Statements: Reasons:

1.AE=BE 1.Opposite the equal sides.

2.angle AED = Angle BED

SSS
congruent
triangle EAD = triangle EBD

To prove that triangle ABD is isosceles when chord AB is perpendicular to diameter CD, we can use the properties of perpendicular lines in a circle.

Let's start by identifying some key properties:
1. In a circle, a diameter that is perpendicular to a chord bisects the chord.
2. If a line is perpendicular to a chord, then it bisects the chord.

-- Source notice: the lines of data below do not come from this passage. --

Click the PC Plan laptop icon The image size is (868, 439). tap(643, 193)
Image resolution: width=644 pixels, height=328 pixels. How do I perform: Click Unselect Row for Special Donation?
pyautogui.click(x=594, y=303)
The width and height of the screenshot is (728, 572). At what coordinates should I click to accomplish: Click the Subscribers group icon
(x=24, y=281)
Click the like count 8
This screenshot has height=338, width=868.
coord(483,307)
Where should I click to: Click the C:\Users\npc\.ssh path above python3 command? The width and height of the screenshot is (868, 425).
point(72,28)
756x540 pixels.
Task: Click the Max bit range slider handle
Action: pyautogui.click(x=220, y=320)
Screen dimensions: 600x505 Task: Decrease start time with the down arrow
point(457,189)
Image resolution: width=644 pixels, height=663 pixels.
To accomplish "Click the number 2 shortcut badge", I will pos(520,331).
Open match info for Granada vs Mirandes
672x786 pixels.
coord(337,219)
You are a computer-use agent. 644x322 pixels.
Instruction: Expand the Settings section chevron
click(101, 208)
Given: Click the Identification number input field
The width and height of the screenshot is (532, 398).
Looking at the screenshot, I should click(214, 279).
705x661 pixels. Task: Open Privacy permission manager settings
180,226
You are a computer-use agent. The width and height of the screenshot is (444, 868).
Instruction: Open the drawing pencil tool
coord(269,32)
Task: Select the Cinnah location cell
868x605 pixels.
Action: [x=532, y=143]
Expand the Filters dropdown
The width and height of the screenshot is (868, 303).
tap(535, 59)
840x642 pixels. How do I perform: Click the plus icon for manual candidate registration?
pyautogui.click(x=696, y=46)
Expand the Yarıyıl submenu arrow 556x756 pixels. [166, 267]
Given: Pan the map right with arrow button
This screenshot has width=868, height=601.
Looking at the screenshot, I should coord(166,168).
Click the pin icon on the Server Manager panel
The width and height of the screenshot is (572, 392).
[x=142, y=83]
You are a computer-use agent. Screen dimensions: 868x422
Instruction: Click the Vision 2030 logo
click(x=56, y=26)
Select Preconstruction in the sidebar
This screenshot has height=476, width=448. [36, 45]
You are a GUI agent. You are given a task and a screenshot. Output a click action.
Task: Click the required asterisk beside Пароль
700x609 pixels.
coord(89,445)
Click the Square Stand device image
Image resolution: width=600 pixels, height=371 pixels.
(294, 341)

Now, let's prove that triangle ABD is isosceles:
1. Given that AB is perpendicular to CD, we know that CD is a diameter of the circle.
2. From Property 1, since CD is a diameter, it bisects AB. Therefore, AC = CB.
3. Since AC = CB, triangle ABC is isosceles.

Now, let's prove that ABD is isosceles:
1. Since AB is perpendicular to CD (given), AB bisects CD.
2. Let's denote the point of intersection of AB and CD as E.
3. By Property 2, AB bisects CD at point E, which means CE = DE.
4. Now, in triangle ABD, we have CE = DE (from step 3) and AC = CB (from triangle ABC).
5. By the transitive property of equality, we can conclude that AC = CE = DE = CB.
6. Therefore, triangle ABD is isosceles with AD = BD.

In conclusion, when chord AB in a circle is perpendicular to diameter CD, triangle ABD is isosceles with AD = BD.